The "Neanderthin" diet does allow some cooking, in order to make it palatable to more than a select
few.

"There are a few purists out there, the raw food people," Mr. Audette says. "But as long as you're
picking from normal primate foods, the effects of cooking are minimal."

Understandably, few doctors and dietitians are throwing out their USDA food pyramid charts in favor
of the evolutionary eating guides.

Kathryn A. Parker, a registered dietitian in Gainesville, Fla., sees "Neanderthin" as just a quirky
variation of the protein diets that countless Hollywood stars have followed.

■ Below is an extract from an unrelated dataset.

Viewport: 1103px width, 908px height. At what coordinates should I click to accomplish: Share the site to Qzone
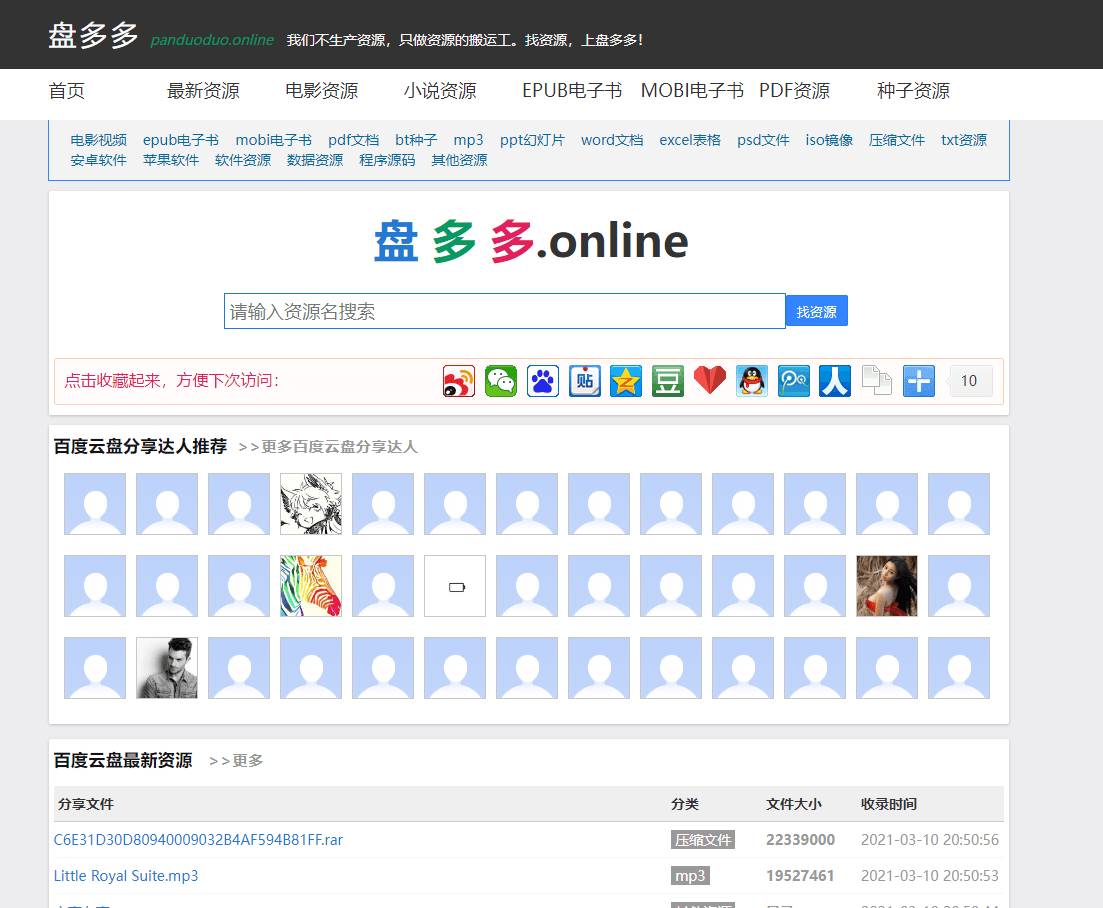tap(627, 381)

"High-protein foods rid the body of calcium," she said. "I don't think [the Neanderthals] lived long
enough to get osteoporosis. We're living a long time, we need to build the bone, and we're not going to
do that with high-protein foods.

"The other part of the picture is that we're lazy," she says. "If I had to catch my food, I'd be a lot
thinner."

Another argument against evolutionary eating is that all this concern with the old ways is
unnecessary; the human body has adapted since Paleolithic times, making people more able to process
sugars and grains and dairy milk.

Mr. Audette responds: "We're talking about 10,000 years, not even 300 generations. It's an eye blink
in terms of evolutionary time. No one has adapted evolutionarily to a vegan diet, or to a high-carb diet."

Not everyone would want to trade professions with a Neanderthal, no matter how low his body-fat
ratio was. Life for these early humans was cutthroat, dangerous and short. Their remains, which have
been analyzed to determine their eating habits, frequently show evidence of trauma and lesions.

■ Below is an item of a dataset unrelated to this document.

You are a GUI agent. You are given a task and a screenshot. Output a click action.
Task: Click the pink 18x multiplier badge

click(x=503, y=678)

But Mr. Audette's modern-day version of the hunter-gatherer lifestyle is sweet indeed, and it has
extended to other areas besides the dinner table. He's chucked his old office career in favor of more time
in the great outdoors. He has grown a beard. And he has taken up falconry.
Needless to say, the falcon's prey is not wasted.

Mr. Audette long ago learned to ignore the quizzical looks he gets when ordering a hamburger with
no bun, and shrugs off insults like "caveman."

"I'm a carnivore, get over it," he shouts back.

No one would dispute that the philosophy of evolutionary eating has infused every part of Mr.
Audette's life. "When people ask me what I do for a living, I say I eat," he says.